A Democrat-connected attorney from the law firm linked to the controversial Trump dossier gave materials about Russian election meddling to the FBI's general counsel during the 2016 presidential campaign, according to a report.

James Baker, who was the FBI's top lawyer until May, told Congress on Wednesday that Michael Sussmann, of Perkins Coie, passed on documents to him about Russian efforts to influence the 2016 election, the Daily Caller reported Thursday.

The exchange occurred in late summer or early fall, the former FBI official told a closed joint session of the House Judiciary and House Oversight Committees. The two met after Sussmann approached Baker, but before the FBI and the Justice Department applied for a FISA warrant to surveil ex-Trump foreign policy adviser Carter Page. Baker was a key player in successfully obtaining multiple warrants for Page.

Baker told congressional investigators Wednesday he did not read all the information provided by Sussmann, but described the meeting as "atypical."

Daily Caller's report follows Rep. Mark Meadows, R-N.C., calling Baker's appearance Wednesday “explosive."

“Some of the things that were shared were explosive in nature,” Meadows told Fox News amid House Republican-led investigations into bias at the FBI and DOJ. “The witness confirmed that things were done in an abnormal fashion. That’s extremely troubling.”

==============================

In the news report about the FBI's former general counsel, condense the paragraph beginning "The exchange occurred in late summer" into a short bulleted list that keeps its main facts.

RECORDS:
==============================

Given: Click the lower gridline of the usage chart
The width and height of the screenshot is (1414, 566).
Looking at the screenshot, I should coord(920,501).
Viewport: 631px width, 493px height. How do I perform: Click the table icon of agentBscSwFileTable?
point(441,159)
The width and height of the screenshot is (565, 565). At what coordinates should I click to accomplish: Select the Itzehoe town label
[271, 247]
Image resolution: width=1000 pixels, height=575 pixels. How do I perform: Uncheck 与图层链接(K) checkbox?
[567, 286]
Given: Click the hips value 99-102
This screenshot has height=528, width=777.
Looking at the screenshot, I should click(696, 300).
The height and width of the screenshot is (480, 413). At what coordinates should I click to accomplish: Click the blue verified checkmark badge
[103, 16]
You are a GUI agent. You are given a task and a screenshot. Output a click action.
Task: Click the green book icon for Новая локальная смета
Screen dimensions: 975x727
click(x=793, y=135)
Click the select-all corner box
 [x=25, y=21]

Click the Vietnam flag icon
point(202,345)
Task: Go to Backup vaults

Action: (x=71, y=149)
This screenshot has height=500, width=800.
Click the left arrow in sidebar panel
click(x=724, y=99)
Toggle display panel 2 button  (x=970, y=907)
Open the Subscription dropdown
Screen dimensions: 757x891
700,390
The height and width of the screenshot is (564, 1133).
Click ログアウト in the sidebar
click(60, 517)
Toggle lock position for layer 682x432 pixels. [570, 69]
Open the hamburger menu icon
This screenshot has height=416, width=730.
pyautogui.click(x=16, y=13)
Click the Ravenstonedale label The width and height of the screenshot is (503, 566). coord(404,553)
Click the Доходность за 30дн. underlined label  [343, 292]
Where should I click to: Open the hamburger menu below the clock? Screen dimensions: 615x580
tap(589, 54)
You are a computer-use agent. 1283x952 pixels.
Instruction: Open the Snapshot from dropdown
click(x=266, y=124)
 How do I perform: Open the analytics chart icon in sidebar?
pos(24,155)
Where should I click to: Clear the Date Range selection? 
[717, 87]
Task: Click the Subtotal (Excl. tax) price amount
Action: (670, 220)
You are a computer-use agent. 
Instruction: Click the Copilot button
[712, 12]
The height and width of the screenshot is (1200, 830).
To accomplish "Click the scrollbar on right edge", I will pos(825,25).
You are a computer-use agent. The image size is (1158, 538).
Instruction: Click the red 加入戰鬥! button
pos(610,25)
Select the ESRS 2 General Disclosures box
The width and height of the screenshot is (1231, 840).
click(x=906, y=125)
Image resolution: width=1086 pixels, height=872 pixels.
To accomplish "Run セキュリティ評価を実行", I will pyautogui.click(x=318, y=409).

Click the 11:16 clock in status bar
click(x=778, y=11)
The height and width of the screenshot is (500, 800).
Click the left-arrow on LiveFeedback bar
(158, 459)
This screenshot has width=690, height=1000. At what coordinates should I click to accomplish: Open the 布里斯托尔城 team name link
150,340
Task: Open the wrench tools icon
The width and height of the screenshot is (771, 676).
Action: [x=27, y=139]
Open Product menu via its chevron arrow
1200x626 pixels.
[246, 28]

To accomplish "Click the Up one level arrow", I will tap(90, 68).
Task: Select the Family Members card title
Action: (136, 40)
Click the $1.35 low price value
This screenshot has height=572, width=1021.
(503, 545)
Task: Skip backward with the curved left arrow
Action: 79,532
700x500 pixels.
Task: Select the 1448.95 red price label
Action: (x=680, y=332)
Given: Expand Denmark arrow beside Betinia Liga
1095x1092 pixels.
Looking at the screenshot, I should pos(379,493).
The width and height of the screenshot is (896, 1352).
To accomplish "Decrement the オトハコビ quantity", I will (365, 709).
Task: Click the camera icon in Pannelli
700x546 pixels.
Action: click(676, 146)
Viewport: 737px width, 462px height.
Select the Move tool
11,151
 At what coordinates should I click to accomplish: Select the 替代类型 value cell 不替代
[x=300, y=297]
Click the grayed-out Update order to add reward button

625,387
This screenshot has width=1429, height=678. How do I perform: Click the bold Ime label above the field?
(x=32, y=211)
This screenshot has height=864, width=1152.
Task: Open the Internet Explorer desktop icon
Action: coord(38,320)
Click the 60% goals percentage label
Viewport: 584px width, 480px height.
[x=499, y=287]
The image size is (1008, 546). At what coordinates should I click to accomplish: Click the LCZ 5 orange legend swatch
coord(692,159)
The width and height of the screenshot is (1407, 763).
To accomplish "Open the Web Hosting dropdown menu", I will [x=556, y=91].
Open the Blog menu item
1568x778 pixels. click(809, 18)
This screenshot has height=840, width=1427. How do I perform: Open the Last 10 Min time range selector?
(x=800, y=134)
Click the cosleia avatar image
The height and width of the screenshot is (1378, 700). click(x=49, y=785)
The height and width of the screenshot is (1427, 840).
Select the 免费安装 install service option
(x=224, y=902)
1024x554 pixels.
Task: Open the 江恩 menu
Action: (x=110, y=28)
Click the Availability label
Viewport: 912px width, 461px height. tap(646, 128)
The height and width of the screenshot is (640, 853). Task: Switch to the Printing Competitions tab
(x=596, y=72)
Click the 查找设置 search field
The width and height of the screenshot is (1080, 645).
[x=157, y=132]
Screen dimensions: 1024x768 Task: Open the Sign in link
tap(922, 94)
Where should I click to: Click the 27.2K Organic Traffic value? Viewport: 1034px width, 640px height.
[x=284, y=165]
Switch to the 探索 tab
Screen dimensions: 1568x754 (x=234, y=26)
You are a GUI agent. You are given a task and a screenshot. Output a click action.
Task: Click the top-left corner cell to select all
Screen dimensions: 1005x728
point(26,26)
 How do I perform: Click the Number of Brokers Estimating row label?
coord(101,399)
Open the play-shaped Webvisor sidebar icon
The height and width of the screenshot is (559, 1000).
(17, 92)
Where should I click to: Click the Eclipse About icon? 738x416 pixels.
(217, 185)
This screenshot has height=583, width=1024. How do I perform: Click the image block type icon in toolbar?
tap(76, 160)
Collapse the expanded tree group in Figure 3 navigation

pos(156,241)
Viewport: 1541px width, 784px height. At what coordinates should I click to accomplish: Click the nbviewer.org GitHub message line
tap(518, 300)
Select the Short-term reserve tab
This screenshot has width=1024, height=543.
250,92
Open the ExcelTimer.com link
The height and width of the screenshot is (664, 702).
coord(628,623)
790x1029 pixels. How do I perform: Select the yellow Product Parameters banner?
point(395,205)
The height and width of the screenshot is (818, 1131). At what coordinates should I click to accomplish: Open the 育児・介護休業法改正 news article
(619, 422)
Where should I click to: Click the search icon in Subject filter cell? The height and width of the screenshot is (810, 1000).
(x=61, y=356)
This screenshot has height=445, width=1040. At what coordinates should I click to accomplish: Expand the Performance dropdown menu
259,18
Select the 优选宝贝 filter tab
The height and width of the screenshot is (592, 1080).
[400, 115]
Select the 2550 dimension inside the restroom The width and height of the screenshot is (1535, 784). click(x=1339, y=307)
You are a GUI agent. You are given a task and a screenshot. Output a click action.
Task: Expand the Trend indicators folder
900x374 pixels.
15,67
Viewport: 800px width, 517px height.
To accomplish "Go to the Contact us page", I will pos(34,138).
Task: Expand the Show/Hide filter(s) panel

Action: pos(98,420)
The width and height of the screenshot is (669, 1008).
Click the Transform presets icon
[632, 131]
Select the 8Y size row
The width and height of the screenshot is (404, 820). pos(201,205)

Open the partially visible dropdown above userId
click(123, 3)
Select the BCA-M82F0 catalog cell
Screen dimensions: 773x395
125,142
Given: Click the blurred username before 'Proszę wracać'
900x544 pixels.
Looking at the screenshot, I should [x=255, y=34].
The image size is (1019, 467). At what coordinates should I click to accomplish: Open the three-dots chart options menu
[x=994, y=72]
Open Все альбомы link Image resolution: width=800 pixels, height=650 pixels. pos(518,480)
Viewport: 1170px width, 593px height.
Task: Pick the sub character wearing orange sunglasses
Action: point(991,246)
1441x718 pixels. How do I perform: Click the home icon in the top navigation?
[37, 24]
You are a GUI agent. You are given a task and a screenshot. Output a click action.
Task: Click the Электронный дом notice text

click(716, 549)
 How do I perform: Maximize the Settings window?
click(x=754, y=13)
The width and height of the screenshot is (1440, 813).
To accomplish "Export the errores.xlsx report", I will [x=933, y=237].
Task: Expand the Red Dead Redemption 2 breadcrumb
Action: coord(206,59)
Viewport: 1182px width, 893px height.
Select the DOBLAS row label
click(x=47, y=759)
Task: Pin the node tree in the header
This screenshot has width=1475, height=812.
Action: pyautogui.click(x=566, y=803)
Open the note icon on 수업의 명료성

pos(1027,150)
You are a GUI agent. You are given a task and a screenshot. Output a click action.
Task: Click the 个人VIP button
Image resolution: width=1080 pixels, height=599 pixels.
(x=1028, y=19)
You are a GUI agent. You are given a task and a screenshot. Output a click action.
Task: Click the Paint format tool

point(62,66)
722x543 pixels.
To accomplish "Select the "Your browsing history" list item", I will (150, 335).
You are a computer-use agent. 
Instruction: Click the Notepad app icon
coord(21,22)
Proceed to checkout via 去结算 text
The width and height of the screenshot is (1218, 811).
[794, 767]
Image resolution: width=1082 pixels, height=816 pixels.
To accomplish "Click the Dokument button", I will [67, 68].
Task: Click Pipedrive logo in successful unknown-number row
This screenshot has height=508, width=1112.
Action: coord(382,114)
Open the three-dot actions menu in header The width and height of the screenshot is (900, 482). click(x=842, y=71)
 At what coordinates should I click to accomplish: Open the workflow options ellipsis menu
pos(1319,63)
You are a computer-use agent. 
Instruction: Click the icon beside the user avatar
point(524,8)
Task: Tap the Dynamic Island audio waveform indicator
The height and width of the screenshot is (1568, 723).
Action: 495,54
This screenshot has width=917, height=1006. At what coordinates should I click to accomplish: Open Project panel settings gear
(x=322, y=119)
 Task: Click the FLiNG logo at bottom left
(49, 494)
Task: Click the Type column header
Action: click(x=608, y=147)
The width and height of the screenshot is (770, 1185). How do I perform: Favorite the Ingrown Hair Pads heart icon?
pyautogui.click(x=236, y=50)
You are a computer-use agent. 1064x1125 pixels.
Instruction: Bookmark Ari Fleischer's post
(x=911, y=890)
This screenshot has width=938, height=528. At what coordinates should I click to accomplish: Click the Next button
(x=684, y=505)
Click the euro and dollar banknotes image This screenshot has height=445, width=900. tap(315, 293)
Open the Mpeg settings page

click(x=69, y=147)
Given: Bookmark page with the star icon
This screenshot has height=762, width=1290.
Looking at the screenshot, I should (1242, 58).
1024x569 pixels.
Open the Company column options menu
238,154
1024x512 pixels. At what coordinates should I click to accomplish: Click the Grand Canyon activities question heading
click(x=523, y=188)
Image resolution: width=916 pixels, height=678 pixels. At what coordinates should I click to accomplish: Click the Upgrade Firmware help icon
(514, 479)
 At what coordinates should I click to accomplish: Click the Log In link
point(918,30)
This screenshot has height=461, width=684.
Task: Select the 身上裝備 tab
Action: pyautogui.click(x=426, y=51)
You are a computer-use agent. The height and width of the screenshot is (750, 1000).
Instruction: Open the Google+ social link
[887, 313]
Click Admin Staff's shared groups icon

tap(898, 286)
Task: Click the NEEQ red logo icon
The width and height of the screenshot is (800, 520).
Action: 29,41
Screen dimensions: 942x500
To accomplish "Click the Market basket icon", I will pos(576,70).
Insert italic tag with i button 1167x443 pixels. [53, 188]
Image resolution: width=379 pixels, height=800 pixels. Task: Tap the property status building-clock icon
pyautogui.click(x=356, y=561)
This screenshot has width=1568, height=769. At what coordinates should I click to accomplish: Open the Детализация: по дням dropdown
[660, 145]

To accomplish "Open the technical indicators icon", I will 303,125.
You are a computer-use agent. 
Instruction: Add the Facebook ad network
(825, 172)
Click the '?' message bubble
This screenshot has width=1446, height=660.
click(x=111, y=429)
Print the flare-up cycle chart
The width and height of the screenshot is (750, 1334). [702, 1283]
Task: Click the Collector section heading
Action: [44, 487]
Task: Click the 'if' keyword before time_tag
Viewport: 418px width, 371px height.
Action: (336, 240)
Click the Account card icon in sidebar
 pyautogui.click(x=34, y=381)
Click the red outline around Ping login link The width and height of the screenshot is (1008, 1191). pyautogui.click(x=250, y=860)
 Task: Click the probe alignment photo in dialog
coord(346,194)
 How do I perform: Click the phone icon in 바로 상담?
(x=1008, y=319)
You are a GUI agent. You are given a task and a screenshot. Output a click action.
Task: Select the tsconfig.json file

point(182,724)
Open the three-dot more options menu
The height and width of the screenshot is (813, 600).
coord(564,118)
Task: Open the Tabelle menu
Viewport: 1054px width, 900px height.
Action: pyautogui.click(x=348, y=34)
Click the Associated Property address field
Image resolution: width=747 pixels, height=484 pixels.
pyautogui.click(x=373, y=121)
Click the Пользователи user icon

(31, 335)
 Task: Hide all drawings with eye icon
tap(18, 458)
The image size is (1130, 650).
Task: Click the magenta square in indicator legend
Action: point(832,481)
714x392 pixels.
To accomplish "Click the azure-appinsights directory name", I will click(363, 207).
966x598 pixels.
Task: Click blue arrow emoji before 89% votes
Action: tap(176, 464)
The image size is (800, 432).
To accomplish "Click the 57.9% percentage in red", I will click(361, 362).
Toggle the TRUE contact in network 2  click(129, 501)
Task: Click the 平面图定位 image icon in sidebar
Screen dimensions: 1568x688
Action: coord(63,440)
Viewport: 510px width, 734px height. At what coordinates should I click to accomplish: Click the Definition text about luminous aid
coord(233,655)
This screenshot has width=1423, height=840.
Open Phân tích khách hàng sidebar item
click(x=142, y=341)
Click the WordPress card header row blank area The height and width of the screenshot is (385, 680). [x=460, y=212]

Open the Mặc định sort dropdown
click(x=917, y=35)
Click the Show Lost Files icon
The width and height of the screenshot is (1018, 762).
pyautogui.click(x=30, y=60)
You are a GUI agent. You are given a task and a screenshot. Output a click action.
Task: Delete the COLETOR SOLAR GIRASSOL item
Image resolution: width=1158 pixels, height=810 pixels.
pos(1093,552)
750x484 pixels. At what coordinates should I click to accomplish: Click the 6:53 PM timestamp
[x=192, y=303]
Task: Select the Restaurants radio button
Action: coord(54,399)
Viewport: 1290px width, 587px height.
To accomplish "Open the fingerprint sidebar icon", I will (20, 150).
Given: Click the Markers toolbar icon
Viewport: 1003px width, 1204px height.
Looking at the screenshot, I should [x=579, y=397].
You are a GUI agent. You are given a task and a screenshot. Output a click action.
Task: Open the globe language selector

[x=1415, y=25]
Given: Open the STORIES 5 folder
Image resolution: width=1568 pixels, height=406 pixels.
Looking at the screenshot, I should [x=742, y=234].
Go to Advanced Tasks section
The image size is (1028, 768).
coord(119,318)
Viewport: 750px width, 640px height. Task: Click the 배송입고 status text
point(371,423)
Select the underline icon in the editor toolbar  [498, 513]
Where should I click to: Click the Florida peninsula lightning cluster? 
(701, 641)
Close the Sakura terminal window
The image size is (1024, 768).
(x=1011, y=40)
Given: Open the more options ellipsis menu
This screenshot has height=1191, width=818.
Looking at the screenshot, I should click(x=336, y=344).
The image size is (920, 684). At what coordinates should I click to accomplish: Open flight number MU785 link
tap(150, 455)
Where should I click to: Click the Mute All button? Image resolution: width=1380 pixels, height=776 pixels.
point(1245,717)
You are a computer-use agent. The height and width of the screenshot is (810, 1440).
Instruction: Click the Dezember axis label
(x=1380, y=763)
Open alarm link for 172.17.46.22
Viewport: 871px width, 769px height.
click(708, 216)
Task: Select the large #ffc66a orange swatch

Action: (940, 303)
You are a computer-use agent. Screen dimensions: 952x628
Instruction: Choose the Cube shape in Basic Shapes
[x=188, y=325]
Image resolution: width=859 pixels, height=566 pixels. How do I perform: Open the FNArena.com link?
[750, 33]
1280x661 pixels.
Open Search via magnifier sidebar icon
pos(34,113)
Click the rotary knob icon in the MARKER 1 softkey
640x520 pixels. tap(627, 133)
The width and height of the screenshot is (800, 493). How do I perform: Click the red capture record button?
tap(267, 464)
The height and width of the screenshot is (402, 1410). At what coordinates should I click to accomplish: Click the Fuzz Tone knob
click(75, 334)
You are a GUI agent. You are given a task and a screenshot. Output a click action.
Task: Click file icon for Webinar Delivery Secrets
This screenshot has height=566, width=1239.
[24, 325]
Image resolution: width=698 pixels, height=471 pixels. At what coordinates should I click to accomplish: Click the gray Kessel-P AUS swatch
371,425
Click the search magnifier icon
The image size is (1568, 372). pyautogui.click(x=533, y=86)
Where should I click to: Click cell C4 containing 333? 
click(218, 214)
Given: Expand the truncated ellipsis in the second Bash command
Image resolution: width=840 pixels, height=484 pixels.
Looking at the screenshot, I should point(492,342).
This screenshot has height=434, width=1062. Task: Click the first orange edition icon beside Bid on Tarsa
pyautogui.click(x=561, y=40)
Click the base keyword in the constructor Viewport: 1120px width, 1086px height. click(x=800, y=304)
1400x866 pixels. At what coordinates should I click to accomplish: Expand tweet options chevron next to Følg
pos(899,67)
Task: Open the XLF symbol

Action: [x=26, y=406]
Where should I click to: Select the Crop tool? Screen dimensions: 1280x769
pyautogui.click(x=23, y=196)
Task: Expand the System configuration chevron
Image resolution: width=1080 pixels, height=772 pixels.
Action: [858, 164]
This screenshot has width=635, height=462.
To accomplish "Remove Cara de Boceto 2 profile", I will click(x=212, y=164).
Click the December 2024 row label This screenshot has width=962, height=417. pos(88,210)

==============================

EXERCISE RESPONSE:
- The exchange took place in late summer or early fall.
- Baker described it to a closed joint session of the House Judiciary and House Oversight Committees.
- Sussmann approached Baker, and they met before the FBI and the Justice Department applied for a FISA warrant to surveil Carter Page.
- Baker played a key role in obtaining multiple warrants for Page.